Energy charge restoration, mitochondrial protection and reversal of preservation induced liver injury by hypothermic oxygenation prior to reperfusion.
Background: We investigated the benefit of two different techniques for resuscitating marginally preserved liver grafts, unexpectedly subjected to long storage times.
Methods: Rat livers were cold-stored for 22h (CS22). Some grafts were subsequently subjected to 90min of hypothermic reconditioning by venous systemic oxygen persufflation (VSOP) or oxygenated hypothermic machine perfusion (HMP). Livers stored for only 6h (CS6) served as reference. Viability of the livers was assessed thereafter by warm reperfusion in vitro.

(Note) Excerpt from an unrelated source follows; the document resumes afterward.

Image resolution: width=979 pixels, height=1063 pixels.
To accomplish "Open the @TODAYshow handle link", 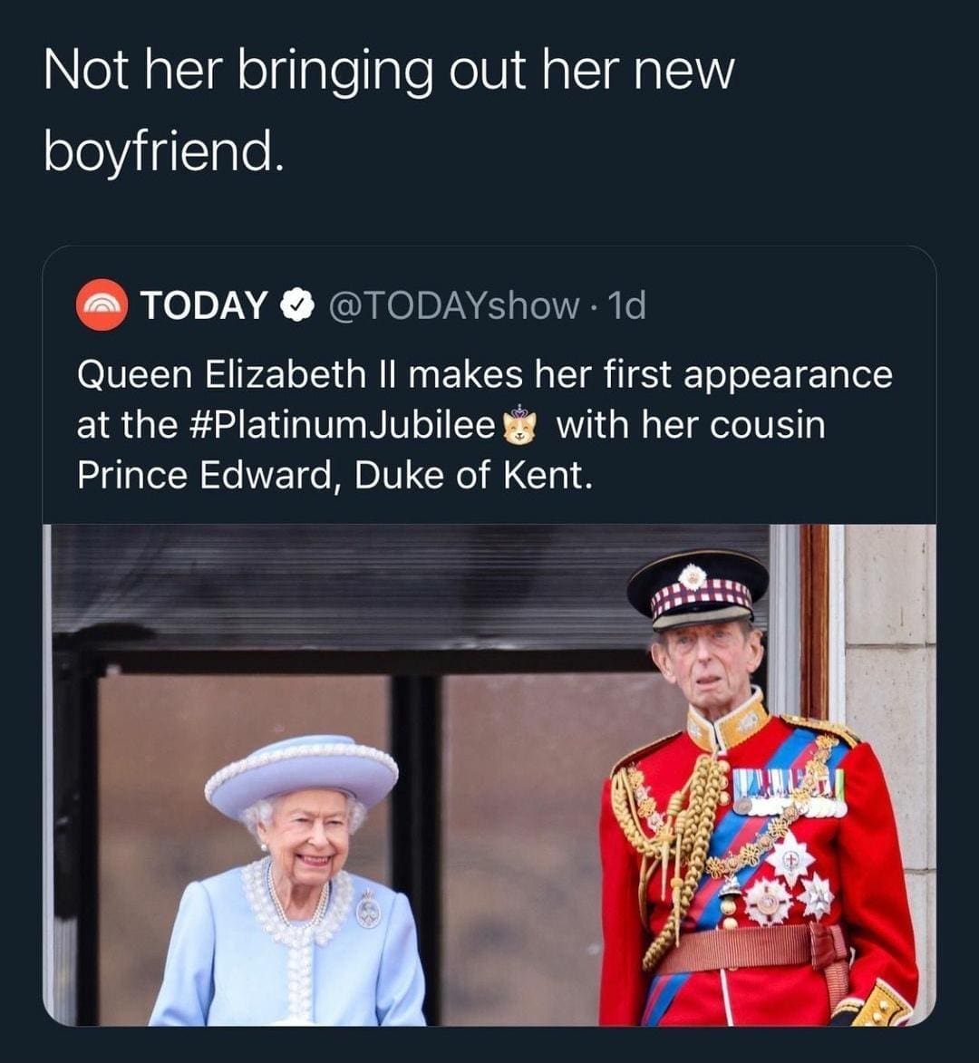I will coord(452,305).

Results: VSOP and HMP significantly increased endischemic tissue energy charge, and abrogated cellular enzyme loss upon reperfusion even significantly below control values. Ammonia clearance and bile production were more than 3-fold improved to similar values as CS6. Hypothermic reconditioning by both techniques induced mitochondrial chaperone expression (HSP70 family) and significantly improved early resumption of oxygen utilisation upon reperfusion.
Conclusions: Viability of long preserved liver grafts can be augmented by transient hypothermic reconditioning using either machine perfusion or gaseous oxygen persufflation, both preventing initial mitochondrial dysfunction and subsequent tissue injury.